The Man in the High Castle - Philip K. Dick Just started reading this so I'm not sure yet what I think about it. I got it because Ursula K. Le Guin said at one point that it was the best science fiction novel ever, or something like that. So far it's done one cool thing which is show me my American privilege, that I'm not usually very aware of. Everyone in the world wants to learn to speak English. Nobody looks askance at me because I'm in too nice a neighborhood for my ethnicity. And I don't feel like a stranger or outsider in my own country. The racism and anti-semitism of this society are much worse than us here now, but part of it is that what there is doesn't happen to people of my ethnicity and skin color. That reversal is very interesting to explore. The sexism, though, seems completely unconscious, as is unsurprising for the early 60s. So that's doubly ironic. More to come later.

The novel dropped down behind my bed for a few days, but tonight I fished it out and finished it. I realized I didn't much like any of the characters or any of the action so far, when I faced my reluctance to get down and find it under the bed. The action became compelling shortly afterward, but I still found the ending very unsatisfying. Maybe in 1962 just the fact of an alternate history was sufficient to make it cool? Maybe knowing that he actually used the I Ching in writing the book makes it cool, in some 60s hippy way? Maybe the suggestion that truth is contingent, that history isn't fixed, was why people liked it so much? I mean, UKL loved it! I'm kind of appalled at that. Am I so dumb that I just don't get it? Or did that boat sail in 1965 or so and 47 years later it's just too dated to be good anymore? I'm not really sure.

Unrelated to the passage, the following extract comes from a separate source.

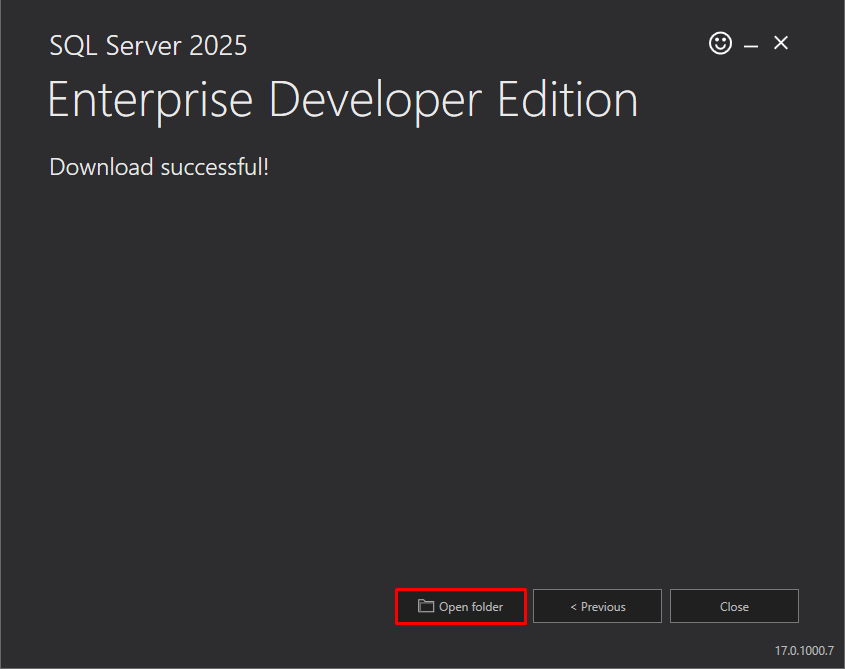Go back with the Previous button
The image size is (845, 669).
tap(597, 606)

In what sense was the book-within-the-book actually true inside the book (as the oracle declares at the end)? In what sense is the book actually true inside our world? The book-within-the-book that the oracle declares as truth is not equivalent to our world, not even back then when he wrote it. A number of major things are different, including Churchill still being in power and Hitler living to be tried as a war criminal. So why is it true? Is it just that reality, history is a matter of the imagination? I don't think I'll be seeking out and reading more PKD on the strength of this one. Please, people who loved it, feel free to explain why I'm wrong in the comments.